Personal information
- Full name: Dirk Rehbein
- Date of birth: 14 August 1967 (age 57)
- Place of birth: Langenfeld, West Germany
- Height: 1.74 m (5 ft 9 in)
- Position(s): Midfielder

Youth career
- 0000–1981: VfB 06 Langenfeld
- 1981–1986: Bayer Leverkusen

Senior career*
- Years: Team / Apps / (Gls)
- 1986–1988: Bayer Leverkusen / 2 / (0)
- 1988–1990: Fortuna Köln / 34 / (2)
- 1990–1993: FC Berlin / 15 / (2)
- 1993–1995: Union Berlin / 55 / (19)
- 1995–1997: Hansa Rostock / 27 / (0)
- 1997–1999: Tennis Borussia Berlin / 5 / (0)
- 1999–2001: BFC Dynamo / 12 / (1)
- Total:  / 150 / (24)

= Dirk Rehbein =

German footballer

Dirk Rehbein (born 14 August 1967 in Langenfeld (Rheinland)) is a German former professional footballer who played as a midfielder.

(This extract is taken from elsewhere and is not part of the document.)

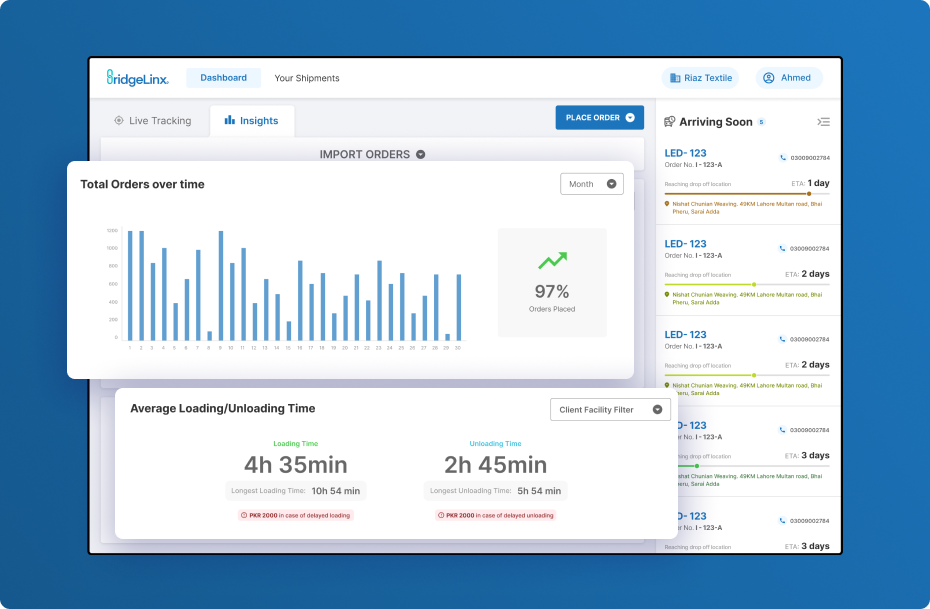Click the Arriving Soon count badge
The height and width of the screenshot is (609, 930).
pos(761,122)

Rehbein joined FC Berlin in the 1990-91 season. He was the first player from West Germany to join the club. Rehbein became one of the top goal scores of FC Berlin in the early 1990s. Rehbein scored 16 goals for FC Berlin during the 1991-92 regular season.

Rehbein made 29 appearances in the Bundesliga during his playing career. He finished his career with BFC Dynamo.

His son Lukas, born in 1993, signed with BFC Dynamo in 2013.